Raw records

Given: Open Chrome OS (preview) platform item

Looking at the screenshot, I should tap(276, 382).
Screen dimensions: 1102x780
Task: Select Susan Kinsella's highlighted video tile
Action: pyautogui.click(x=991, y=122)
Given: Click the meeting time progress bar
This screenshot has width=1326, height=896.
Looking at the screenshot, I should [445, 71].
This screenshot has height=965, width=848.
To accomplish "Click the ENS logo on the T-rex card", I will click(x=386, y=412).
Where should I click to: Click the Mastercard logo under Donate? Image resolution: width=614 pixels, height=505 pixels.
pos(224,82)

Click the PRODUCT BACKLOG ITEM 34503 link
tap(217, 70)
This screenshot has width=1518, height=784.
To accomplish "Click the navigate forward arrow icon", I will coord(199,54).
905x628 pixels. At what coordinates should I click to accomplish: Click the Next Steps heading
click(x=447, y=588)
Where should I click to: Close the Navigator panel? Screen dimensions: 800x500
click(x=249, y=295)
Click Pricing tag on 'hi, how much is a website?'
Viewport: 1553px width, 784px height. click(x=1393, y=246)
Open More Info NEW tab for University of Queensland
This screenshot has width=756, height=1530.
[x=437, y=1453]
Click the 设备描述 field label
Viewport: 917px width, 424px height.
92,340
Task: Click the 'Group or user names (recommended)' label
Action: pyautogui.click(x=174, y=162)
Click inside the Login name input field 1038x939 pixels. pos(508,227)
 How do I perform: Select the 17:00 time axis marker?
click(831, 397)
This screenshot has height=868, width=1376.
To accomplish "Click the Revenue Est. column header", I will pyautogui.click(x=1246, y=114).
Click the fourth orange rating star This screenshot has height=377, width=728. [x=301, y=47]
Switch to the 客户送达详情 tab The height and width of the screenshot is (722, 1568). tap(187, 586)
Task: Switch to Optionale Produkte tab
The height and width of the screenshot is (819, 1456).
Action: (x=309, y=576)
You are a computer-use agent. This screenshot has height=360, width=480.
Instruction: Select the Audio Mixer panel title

(TASK INSTRUCTIONS) Lay out all the lines above as a numbered list, omitting the blank lines.

(ANSWER TO THIS PROBLEM)
1. Given: Open Chrome OS (preview) platform item
2. Looking at the screenshot, I should tap(276, 382).
3. Screen dimensions: 1102x780
4. Task: Select Susan Kinsella's highlighted video tile
5. Action: pyautogui.click(x=991, y=122)
6. Given: Click the meeting time progress bar
7. This screenshot has width=1326, height=896.
8. Looking at the screenshot, I should [445, 71].
9. This screenshot has height=965, width=848.
10. To accomplish "Click the ENS logo on the T-rex card", I will click(x=386, y=412).
11. Where should I click to: Click the Mastercard logo under Donate? Image resolution: width=614 pixels, height=505 pixels.
12. pos(224,82)
13. Click the PRODUCT BACKLOG ITEM 34503 link
14. tap(217, 70)
15. This screenshot has width=1518, height=784.
16. To accomplish "Click the navigate forward arrow icon", I will coord(199,54).
17. 905x628 pixels. At what coordinates should I click to accomplish: Click the Next Steps heading
18. click(x=447, y=588)
19. Where should I click to: Close the Navigator panel? Screen dimensions: 800x500
20. click(x=249, y=295)
21. Click Pricing tag on 'hi, how much is a website?'
22. Viewport: 1553px width, 784px height. click(x=1393, y=246)
23. Open More Info NEW tab for University of Queensland
24. This screenshot has width=756, height=1530.
25. [x=437, y=1453]
26. Click the 设备描述 field label
27. Viewport: 917px width, 424px height.
28. 92,340
29. Task: Click the 'Group or user names (recommended)' label
30. Action: pyautogui.click(x=174, y=162)
31. Click inside the Login name input field 1038x939 pixels. pos(508,227)
32.  How do I perform: Select the 17:00 time axis marker?
33. click(831, 397)
34. This screenshot has height=868, width=1376.
35. To accomplish "Click the Revenue Est. column header", I will pyautogui.click(x=1246, y=114).
36. Click the fourth orange rating star This screenshot has height=377, width=728. [x=301, y=47]
37. Switch to the 客户送达详情 tab The height and width of the screenshot is (722, 1568). tap(187, 586)
38. Task: Switch to Optionale Produkte tab
39. The height and width of the screenshot is (819, 1456).
40. Action: (x=309, y=576)
41. You are a computer-use agent. This screenshot has height=360, width=480.
42. Instruction: Select the Audio Mixer panel title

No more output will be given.